I'll be running an old Soundstream REF 500 at 1 ohm bridged, but the amplifier is specifically designed to do so. I do tend to lean on the volume knob a bit and enjoy the occasional car shaking bass, but I don't expect any major problems.


----------



## Oliver (Jun 25, 2007)

EZAudio, Am I right about the US 50HC, do you know what the stability of those amps were?


----------



## bigabe (May 1, 2007)

Hic said:


> Good point BigAbe!!
> 
> Haven't seen any of those US amps around, they were stable to .25 ohm if memory serves me right
> 
> If you upgrade your vehicle right, anything is possible!!



The OG 100HC was .5 ohm stereo and 1ohm mono stable. Same goes for the 50HC and the 25HC. However, plenty of people would run them down to .25ohm stereo or .5ohm mono with no problems at all as long as they put a couple fans on the things.

For some new amps... Digital Designs makes amplifiers that are capable of .5ohm mono operation at up to 19V!!!! We're talking about 10,000+ watts of true, clean power (for burpage only though... of course).


----------



## Oliver (Jun 25, 2007)

Thanx, Bigabe !!

I looked at amp guts and found this for a 50 HC 

2 x 25W @ 4 Ohms
2 x 33W @ 3 Ohms
2 x 50W @ 2 Ohms
2 x 100W @ 1 Ohm
2 x 185W @ ½ Ohm
1 x 100W @ 4 Ohms bridged
1 x 132W @ 3 Ohms bridged
1 x 200W @ 2 Ohms bridged
1 x 375W @ 1 Ohm bridged
Fuse: 75A


----------



## Oliver (Jun 25, 2007)

Yeah these Z2's will keep your subs bumping 
http://ampguts.realmofexcursion.com/DD_Z2/


----------



## bigabe (May 1, 2007)

You should see the numbers people are getting out the of new Z1a and Z3...  
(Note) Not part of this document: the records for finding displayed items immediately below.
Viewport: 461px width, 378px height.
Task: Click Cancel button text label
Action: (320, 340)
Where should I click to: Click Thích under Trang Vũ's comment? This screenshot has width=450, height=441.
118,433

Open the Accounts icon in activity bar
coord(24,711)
People on the Sounpressure forums are claiming up to 14,000RMS!!!


----------



## squeak9798 (Apr 20, 2005)

TEAM SHIMANO/FALCON said:


> and distortion is also something to think about.......i bet you'd notice a muddier tone though.


I would disagree.

A competently designed amplifier, intended to operate at a 1ohm load (or whatever it's lowest rated stable impedance is) should still be capable of operating at distortion levels below audible thresholds at that impedance.


----------



## jearhart (Jul 28, 2006)

the power increase isnt worth it. espetially if you already have the subs to run at 2ohms.


----------



## bigabe (May 1, 2007)

squeak9798 said:


> I would disagree.
> 
> A competently designed amplifier, intended to operate at a 1ohm load (or whatever it's lowest rated stable impedance is) should still be capable of operating at distortion levels below audible thresholds at that impedance.
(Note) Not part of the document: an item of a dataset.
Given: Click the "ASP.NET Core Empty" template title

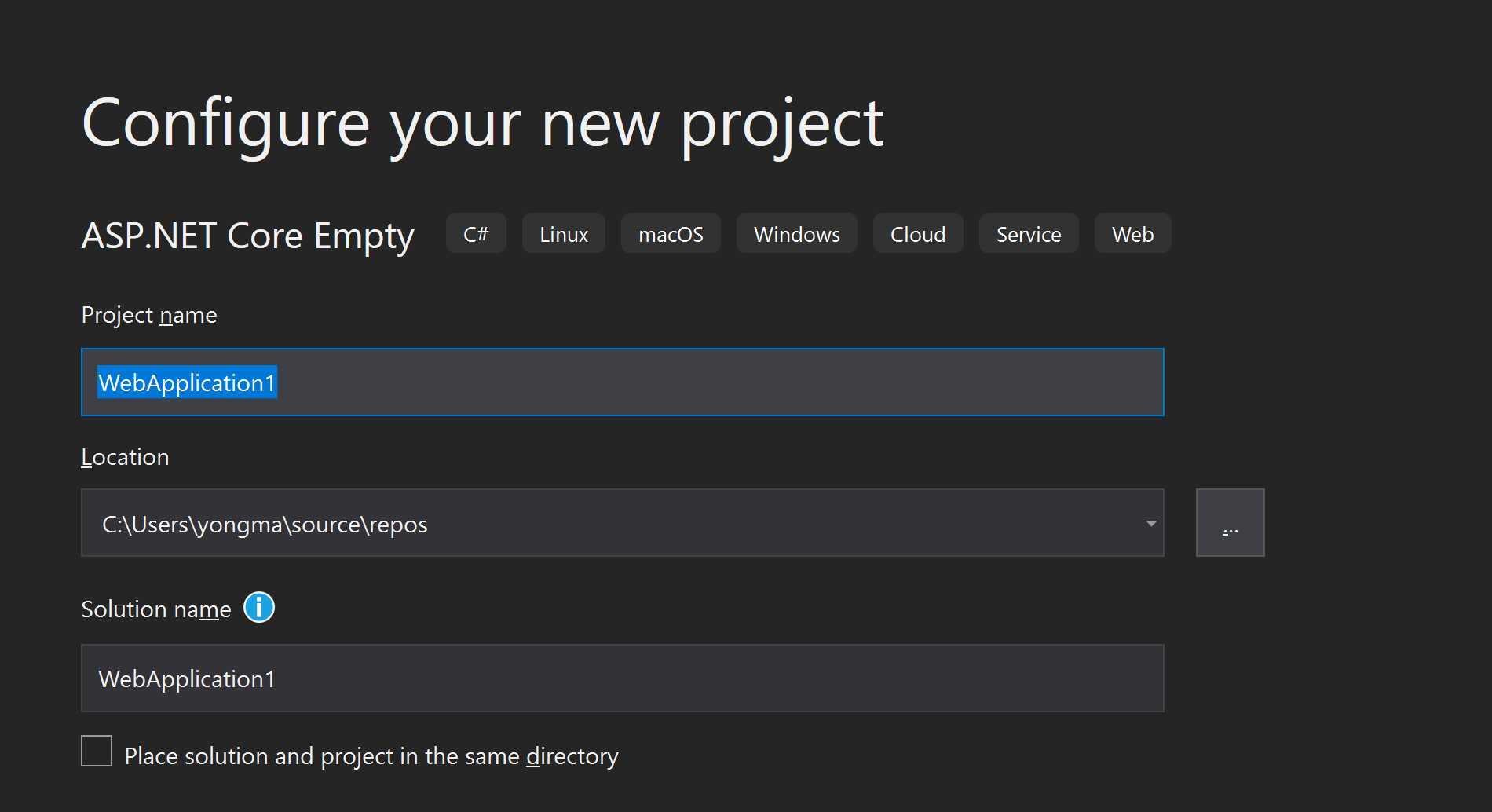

Orion made a a special edition amp that they claimed had "unmeasureable" THD levels at some of the most ridiculously low impedances I've ever seen... here's the amp I'm talking about:

http://ampguts.realmofexcursion.com/Orion_Concept_97.3/



> Output Power at 12V:
> Stereo
> 2 x 0.5W @ 4 ohms
> 2 x 1W @ 2 ohms
> ...


----------



## envisionelec (Dec 14, 2005)

bigabe said:


> Orion made a a special edition amp that they claimed had "unmeasureable" THD levels at some of the most ridiculously low impedances I've ever seen... here's the amp I'm talking about:
> 
> http://ampguts.realmofexcursion.com/Orion_Concept_97.3/


S/N Ratio 150dB??? I find that VERY hard to believe. Instrumentation amps have trouble reaching that level of noise, let alone a car amp.
There is more resistance in the emitter resistors and speaker wiring that their test load!! In order to produce just 0.5W per channel at 4 ohms, you'd have to have a rail supply of a whole +/-3.414V. Subtract typical losses in an amp of 1-2V for Bipolar outputs, and you've lost almost all your audio output to heat.

I call a huge truckload of BS on those specs. Please, prove me wrong.
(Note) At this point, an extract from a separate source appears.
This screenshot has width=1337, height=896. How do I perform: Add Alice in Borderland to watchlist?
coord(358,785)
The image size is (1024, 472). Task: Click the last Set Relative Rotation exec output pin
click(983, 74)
EDIT: I found some pics of the board - they're using 63V rail filter caps. Someone is playing spec games. It certainly grabs attention - and if I were to guess, the numbers are simply made-up.


----------



## bigabe (May 1, 2007)

I'm just the messenger.... that's why I said the manufacturer "claimed" those numbers.

I'd love for them to be accurate. That'd be really cool.


----------



## envisionelec (Dec 14, 2005)

bigabe said:


> I'm just the messenger.... that's why I said the manufacturer "claimed" those numbers.
> 
> I'd love for them to be accurate. That'd be really cool.



Ah...personally taken.  Well, I'm just responding the the printed specs, not your point. I'm not a hard-ass like that.


----------



## monkeyboy (Jun 12, 2007)

IIRC that was when people would strive to run 4-6 amps in the 1-150 watt class. It was Orion's way of saying "enough is enough". You can claim any spec, but what the amp would really put out was never published.


----------



## Oliver (Jun 25, 2007)

Guess who owned one of the hundred...Tristan, of course


----------